In the copy, include exactly the lines from the one with "Task: Open the Emergency Fund insight card" through the end of the data and no others, both ends kept, with every picture left out.

#####

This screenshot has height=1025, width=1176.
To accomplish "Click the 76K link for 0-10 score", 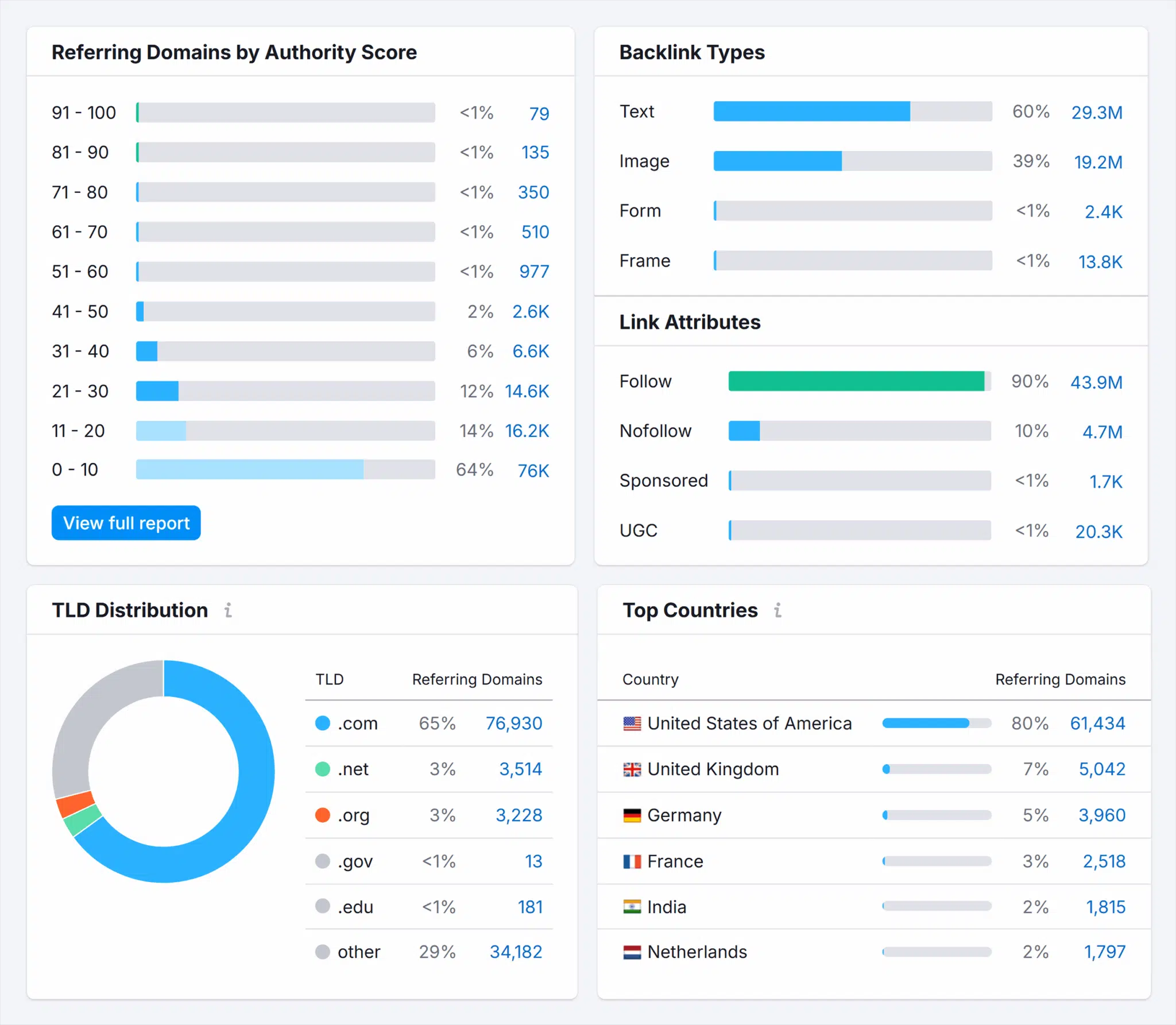I will point(533,470).
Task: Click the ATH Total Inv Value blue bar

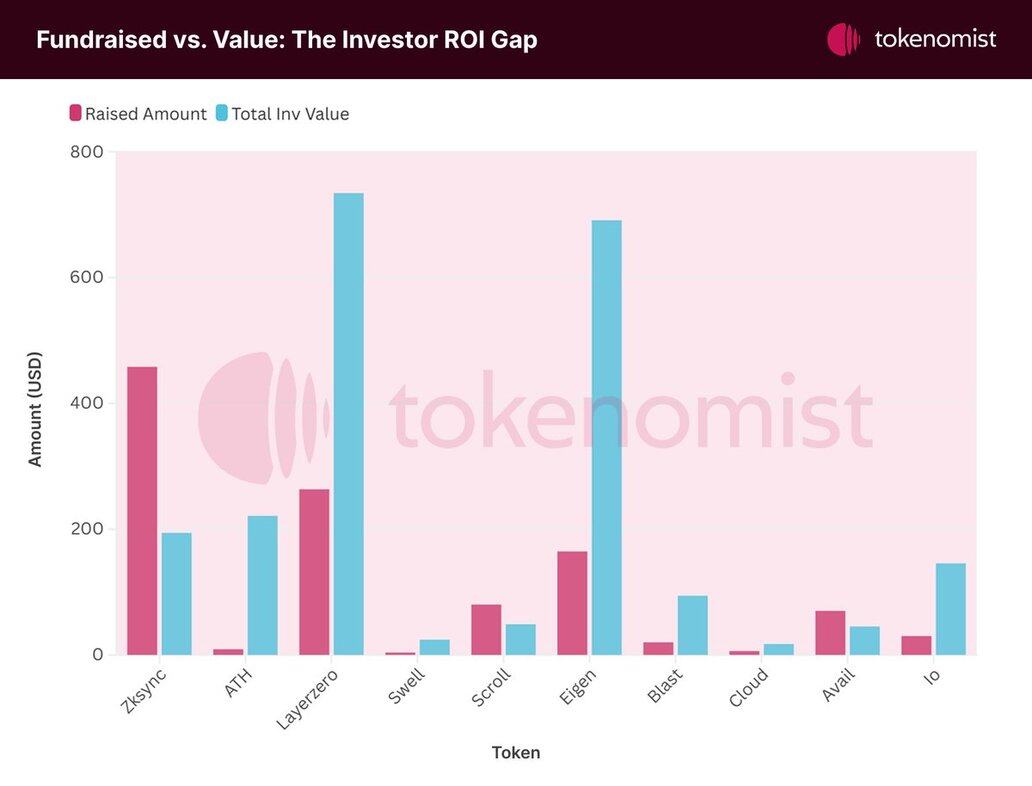Action: (x=262, y=585)
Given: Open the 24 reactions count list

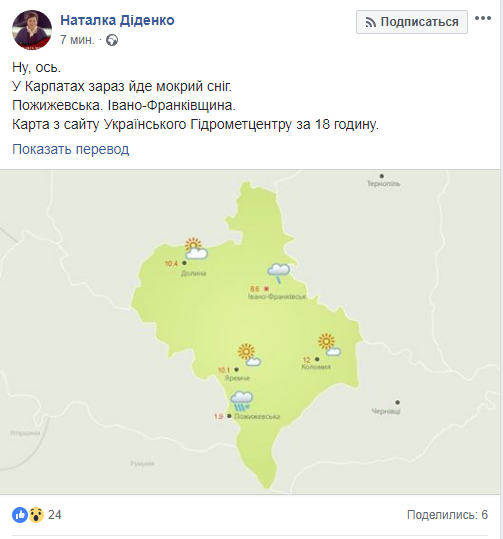Looking at the screenshot, I should pyautogui.click(x=55, y=515).
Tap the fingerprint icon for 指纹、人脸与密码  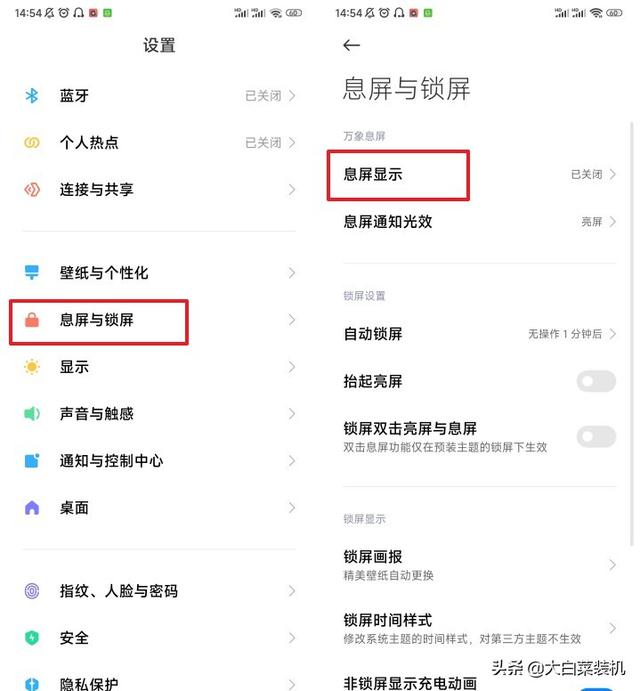coord(32,591)
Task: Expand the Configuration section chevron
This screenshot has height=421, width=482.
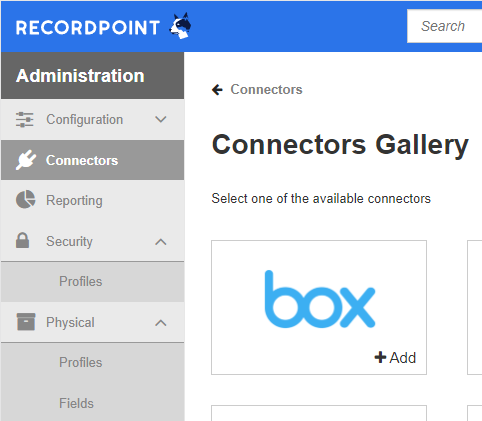Action: point(161,119)
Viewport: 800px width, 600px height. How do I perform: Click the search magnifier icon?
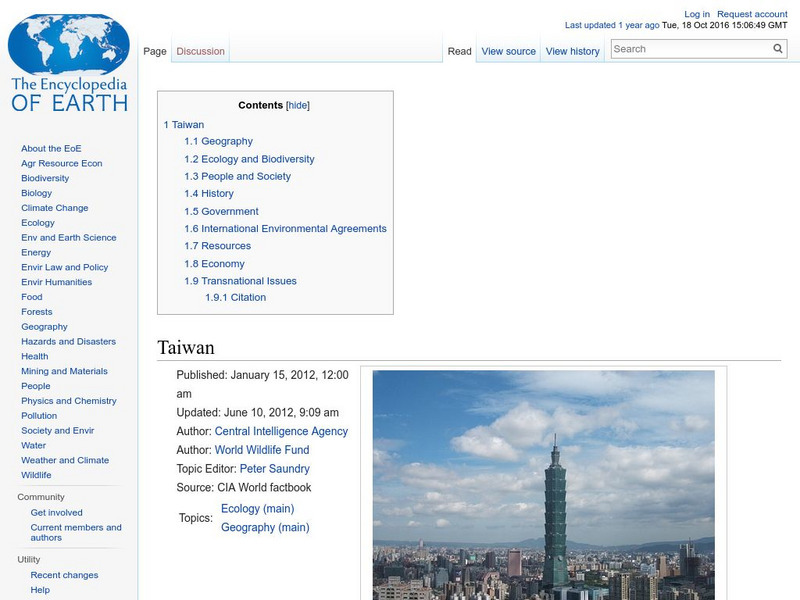tap(778, 49)
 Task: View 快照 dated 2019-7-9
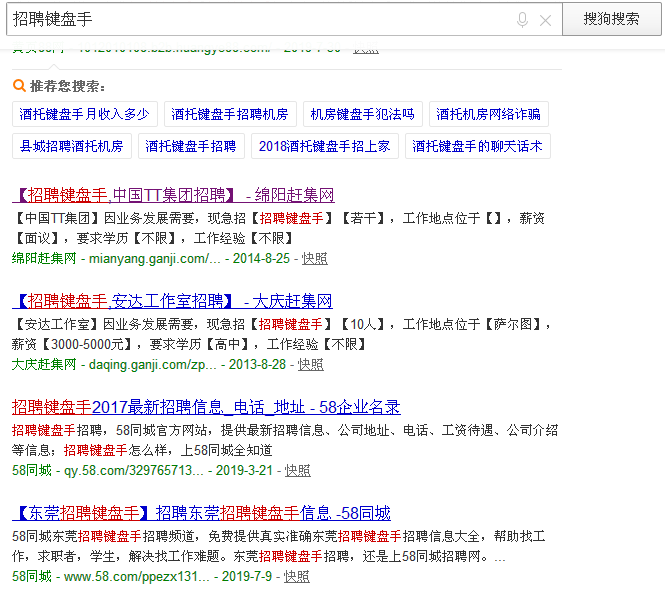[296, 576]
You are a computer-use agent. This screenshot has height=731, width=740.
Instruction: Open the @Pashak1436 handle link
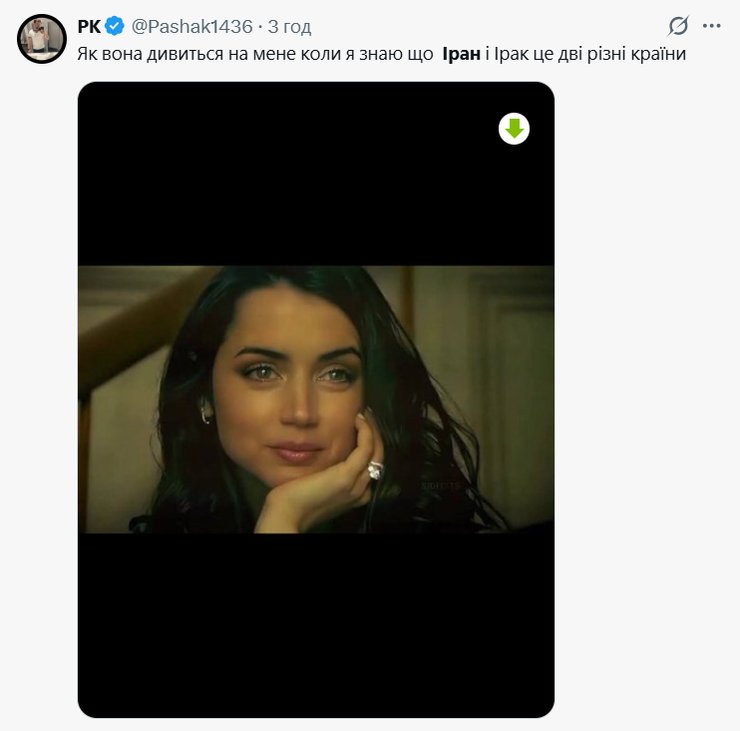coord(193,26)
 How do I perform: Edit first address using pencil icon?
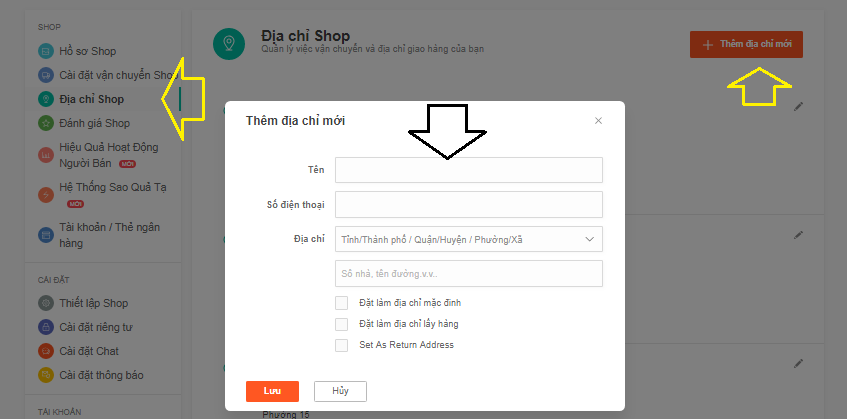(798, 107)
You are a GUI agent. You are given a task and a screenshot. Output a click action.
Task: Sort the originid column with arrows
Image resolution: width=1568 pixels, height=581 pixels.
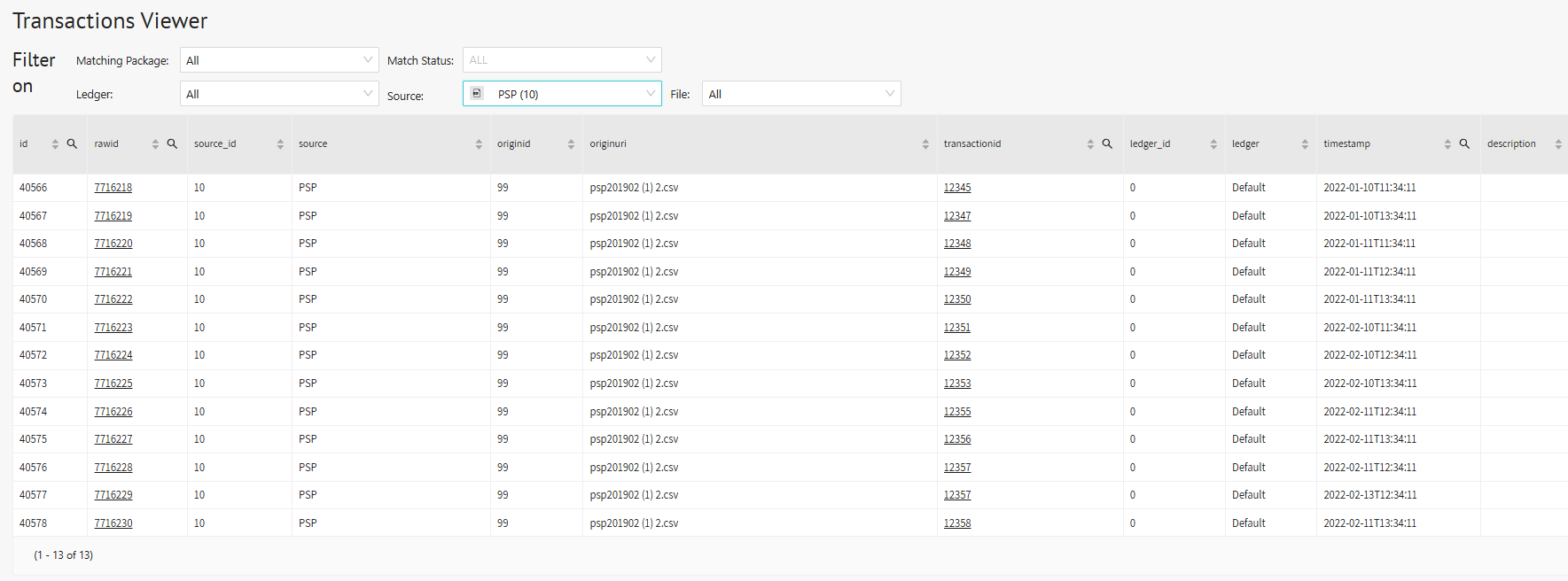pos(571,144)
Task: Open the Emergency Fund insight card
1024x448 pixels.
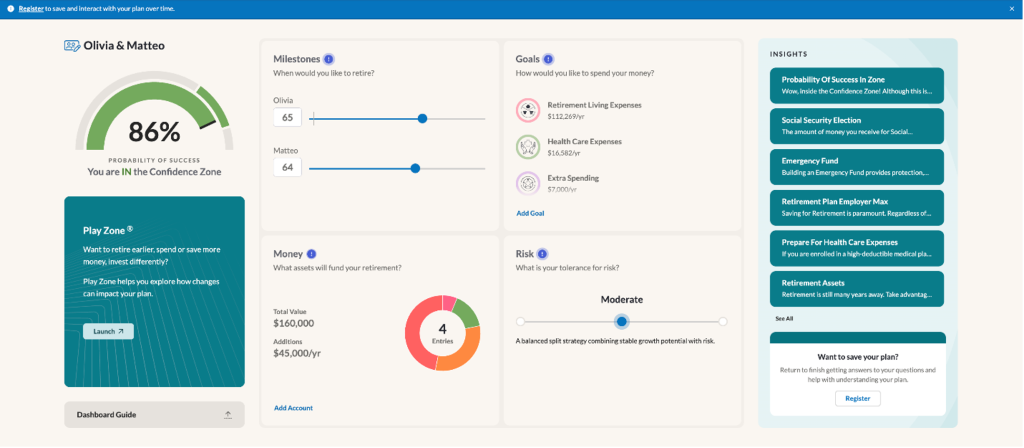Action: pos(857,166)
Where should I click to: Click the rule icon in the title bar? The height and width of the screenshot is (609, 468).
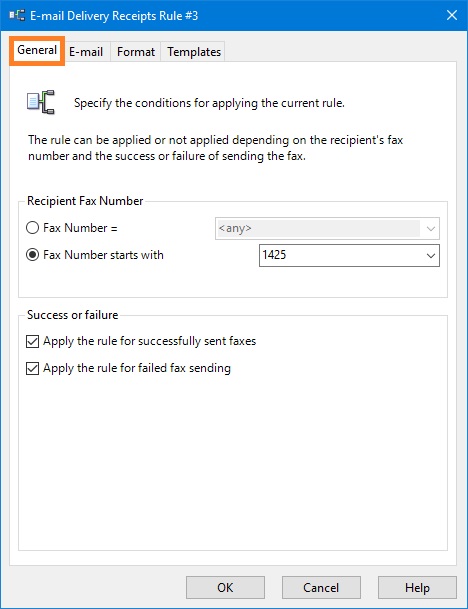click(x=17, y=16)
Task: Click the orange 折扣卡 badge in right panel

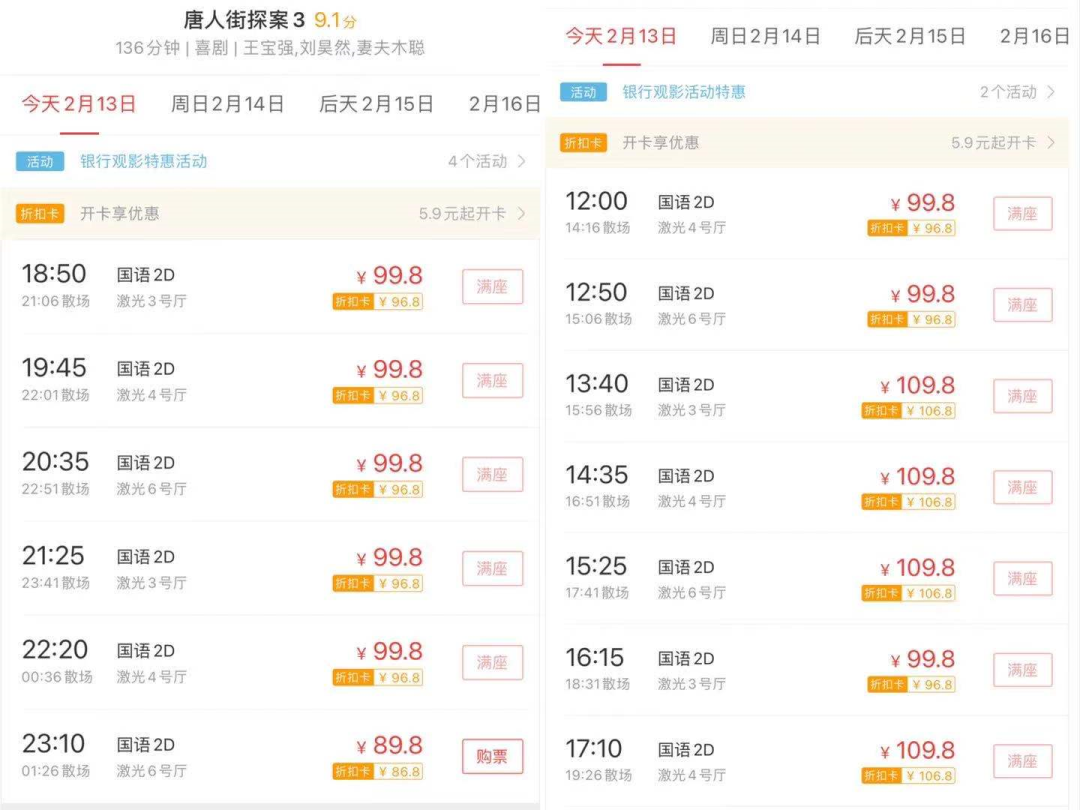Action: pyautogui.click(x=583, y=143)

#####

> _FINISHED EXERCISE_
Task: Open the Emergency Fund insight card
1024x448 pixels.
Action: pos(857,166)
Where should I click to: Click the rule icon in the title bar? The height and width of the screenshot is (609, 468).
click(x=17, y=16)
Task: Click the orange 折扣卡 badge in right panel

Action: pyautogui.click(x=583, y=143)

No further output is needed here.